Several simplifying assumptions in the current framework merit consideration. First, simulations and analysis occur in a two-dimensional domain, which reduces the complexity of three-dimensional vascular geometry and cell-TME interactions compared to in vivo tumors. Extending the framework to three dimensions would capture the full complexity of tumor vasculature but requires greater computational resources. Second, the model treats TAF and oxygen dynamics with simplified production, diffusion, and uptake mechanisms. Actual angiogenesis involves multiple signaling pathways such as VEGF and Dll4/Notch [59]), and diverse cell phenotypes including stalk cells [60] and pericytes [61]), which are not explicitly represented. Including these features may enhance biological fidelity. Third, the immune system remains unmodeled, even though immune infiltration, suppression, and therapy-induced immunogenicity are recognized as critical regulators of tumor evolution and resistance. This omission limits the model’s applicability to immunotherapy scenarios. Finally, the model does not account for pharmacokinetic or pharmacodynamic effects, nor does it simulate treatment-induced vascular normalization or off-target toxicity. Incorporating these elements would improve clinical relevance. Despite these simplifications, the current framework offers a tractable and mathematically robust platform for multiscale tumor dynamics, serving as a foundation for future biological extensions and clinical applications.

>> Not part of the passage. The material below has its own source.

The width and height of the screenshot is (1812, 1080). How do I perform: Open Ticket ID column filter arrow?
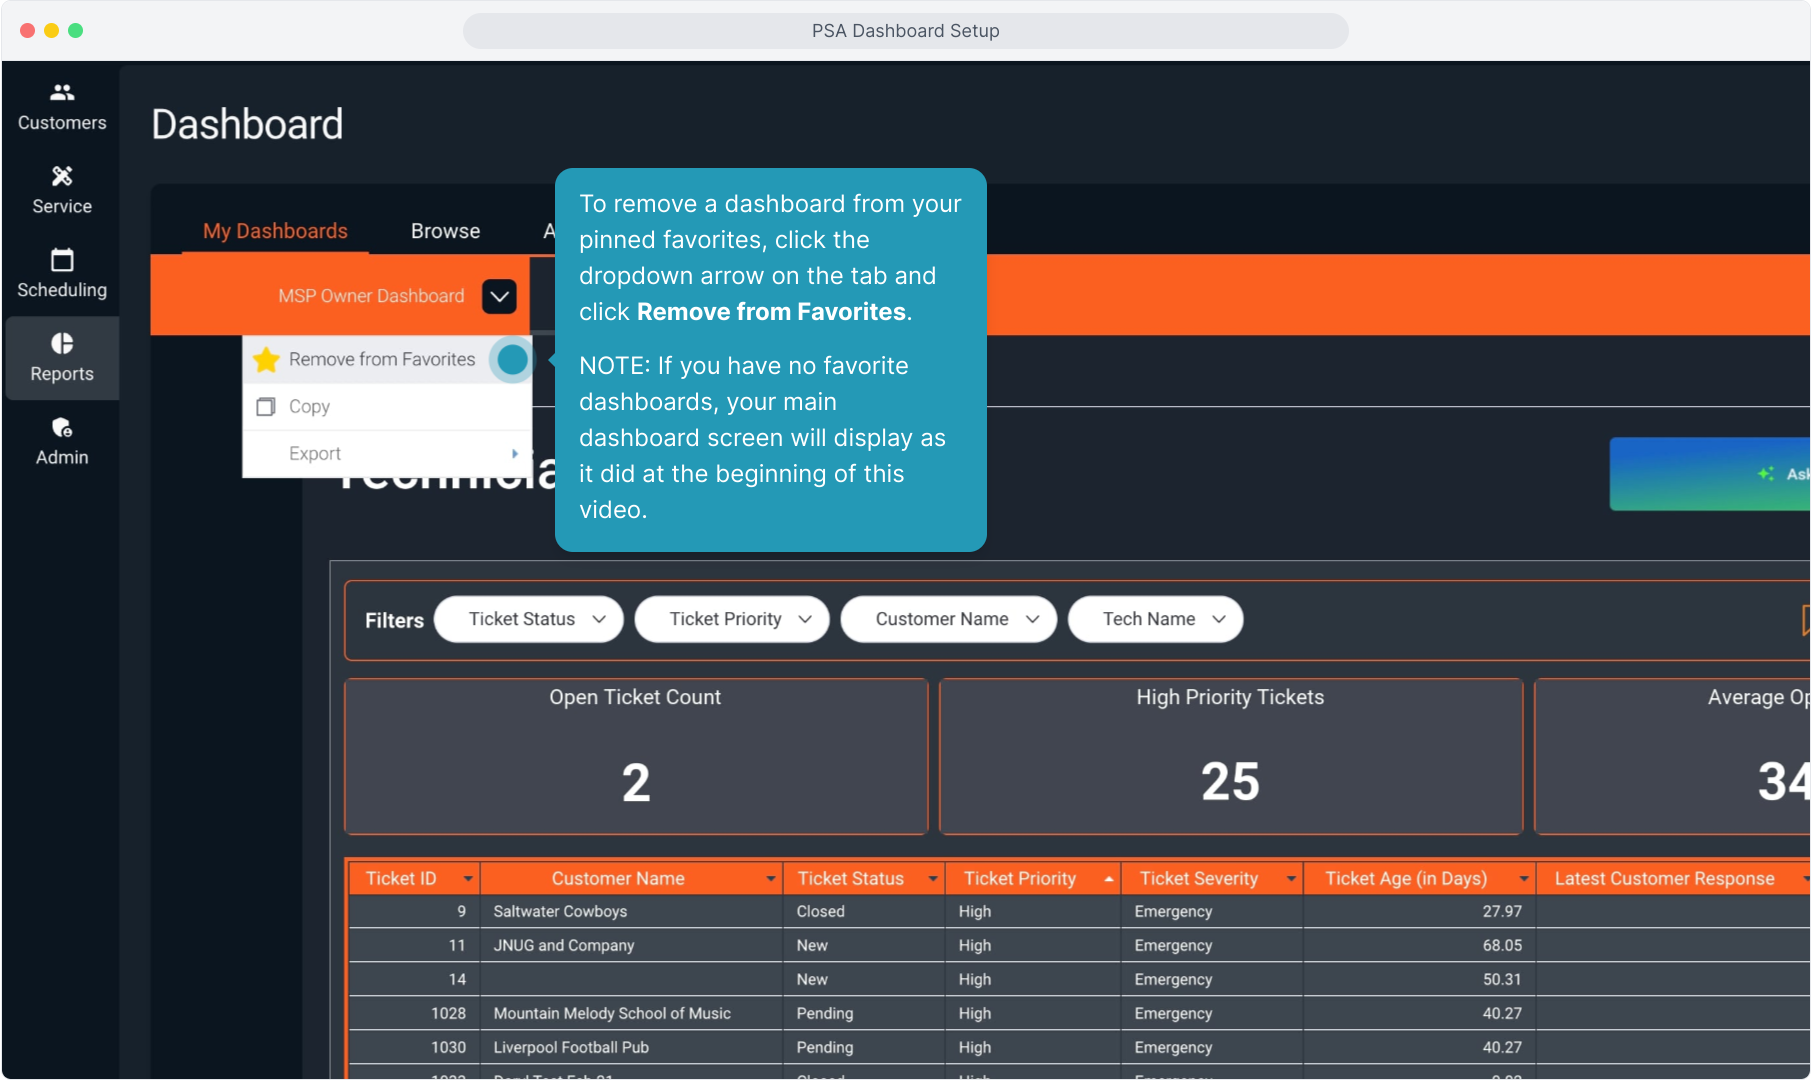point(467,879)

Future work can extend this foundation in several directions. Extending to three-dimensional geometries will allow investigation of how vascular topology and spatial drug gradients influence resistance dynamics. Incorporating additional microenvironmental features, such as interstitial fluid flow and matrix density, can improve predictions of drug distribution and cell motility. Beyond single-agent therapy, simulating sequential and combination therapies, particularly integrating immunotherapy and anti-angiogenic strategies, could identify schedules that exploit transient vessel normalization to suppress resistance. Linking model predictions with patient-specific imaging, such as DCE-MRI, would support personalized therapy strategies. Finally, the mean-field derivation also enables reduced ODE/PDE systems that approximate complex spatial-stochastic dynamics and facilitate analytical control strategies.

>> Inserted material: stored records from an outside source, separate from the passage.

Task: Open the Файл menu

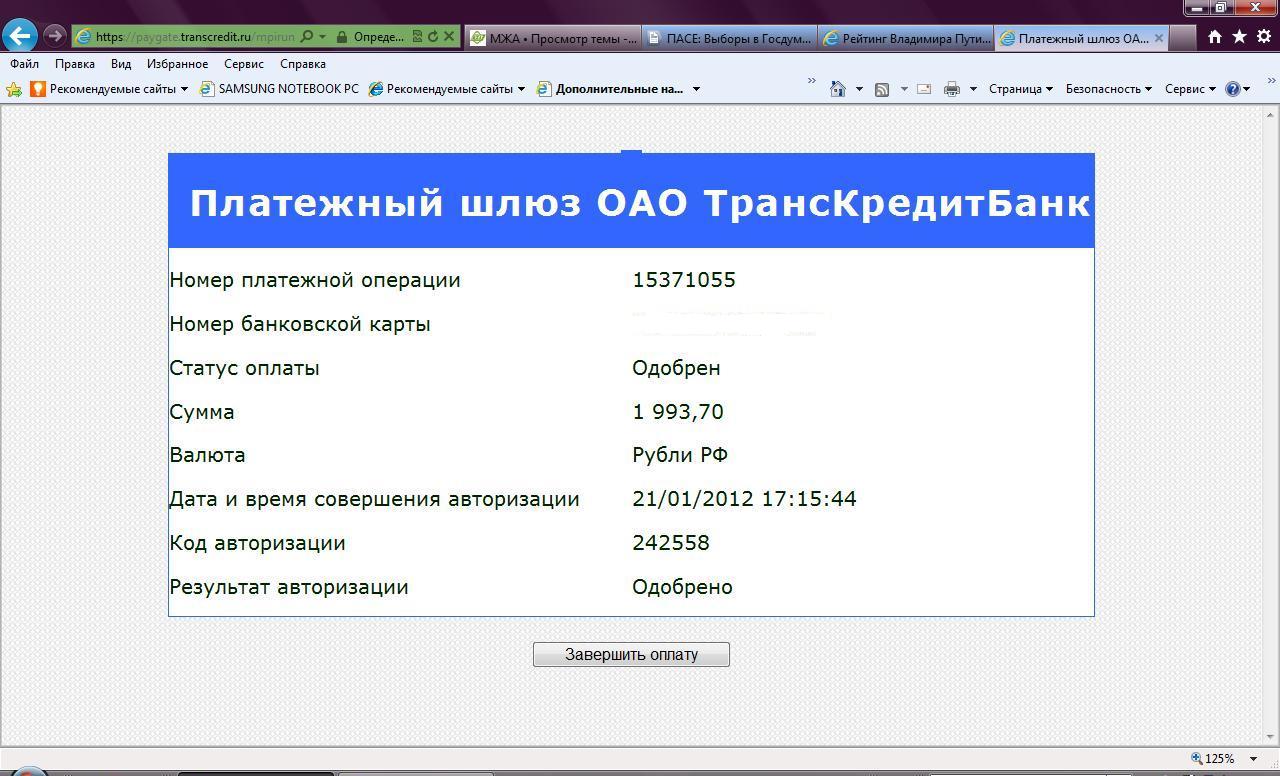Action: pos(25,63)
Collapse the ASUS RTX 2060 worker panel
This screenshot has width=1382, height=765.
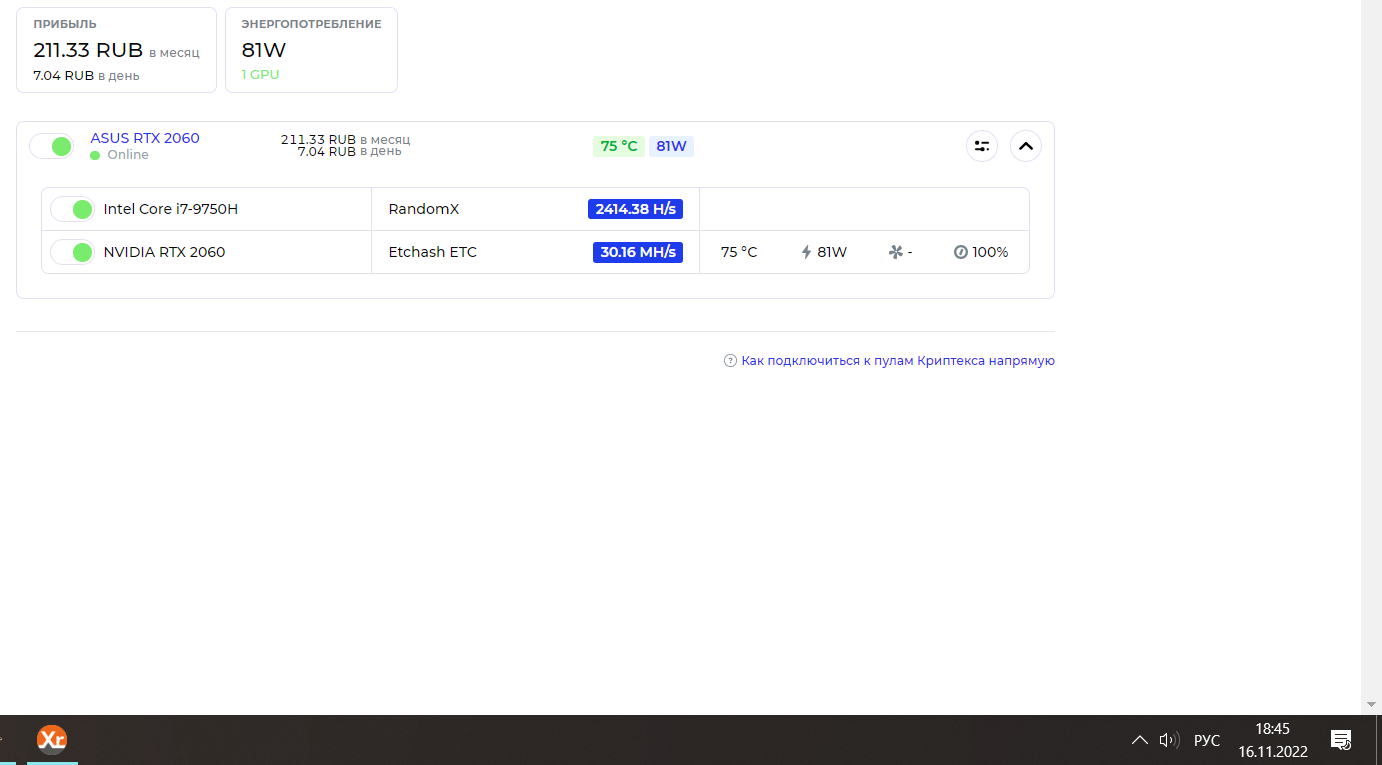(x=1025, y=146)
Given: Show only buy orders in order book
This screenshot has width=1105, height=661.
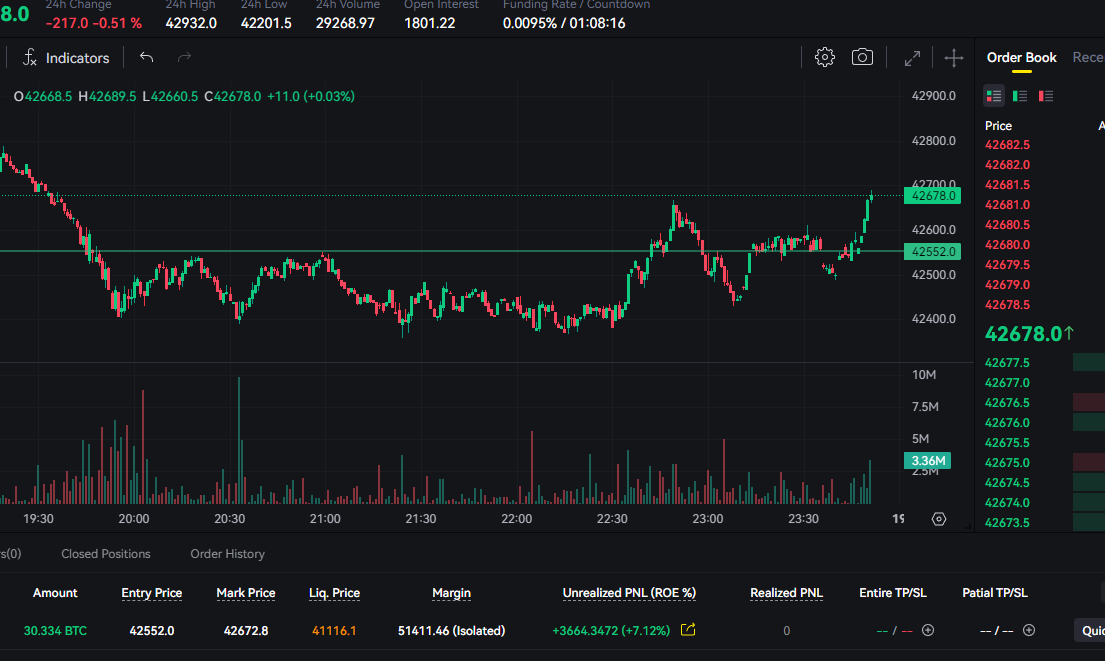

In summary, the proposed HDC model establishes a rigorous and extensible framework for coupling discrete stochastic cell behavior with continuum tissue-scale dynamics. By uniting mathematical rigor, multiscale biological realism, and translational capacity, this work advances the field from descriptive hybrid models to predictive, clinically actionable in silico platforms for adaptive cancer therapy.